Both films are presented with English DTS-HD MA lossless 5.1 tracks. Neither film features a particularly sumptuous score, but the bump in fidelity due to the lossless encoding will still be noticeable to critical listeners. Both films feature very heavily enhanced foley tracks that compliment the stylized visuals and provide plenty of "oomph" to scenes featuring gunfire and explosions. In the particular case of Last Man Standing, there is sufficient dynamic headroom on the track at all appropriate times so that the reports from Bruce Willis' twin handguns and Christopher Walken's everpresent machine gun will blast viewers into the back of their home theaters. Viewers with nearby sleeping children or neighbors should take that as a caution.

The Extras½


No extras are present on this double feature Blu-ray disc.

Packaging


Both films are encoded on the same side of a dual-layered BD50. The Menu layout is straightforward and allows the viewer to move back and forth between the two features with ease. There is minimal to no implementation of Java features, so the "resume" function of most players should work without issue. One minor layout oddity is that even though the main menu features Last Man Standing on the left and The Last Boy Scout on the right, The Last Boy Scout is the default selection when the disc is first spun-up.
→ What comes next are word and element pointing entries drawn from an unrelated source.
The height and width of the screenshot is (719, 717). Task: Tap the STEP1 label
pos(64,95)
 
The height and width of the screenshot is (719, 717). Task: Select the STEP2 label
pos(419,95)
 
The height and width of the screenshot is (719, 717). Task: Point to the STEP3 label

It's easy enough to maneuver between the movies via the menus that this is no big deal, but it may initially confuse those used to reading from left to right.

Summary***


This pairing of two lesser Bruce Willis action films from the 1990s from two directors with very distinct visual styles offers up excellent audio/video quality, zero extras, and reasonable value for fans of one or both films.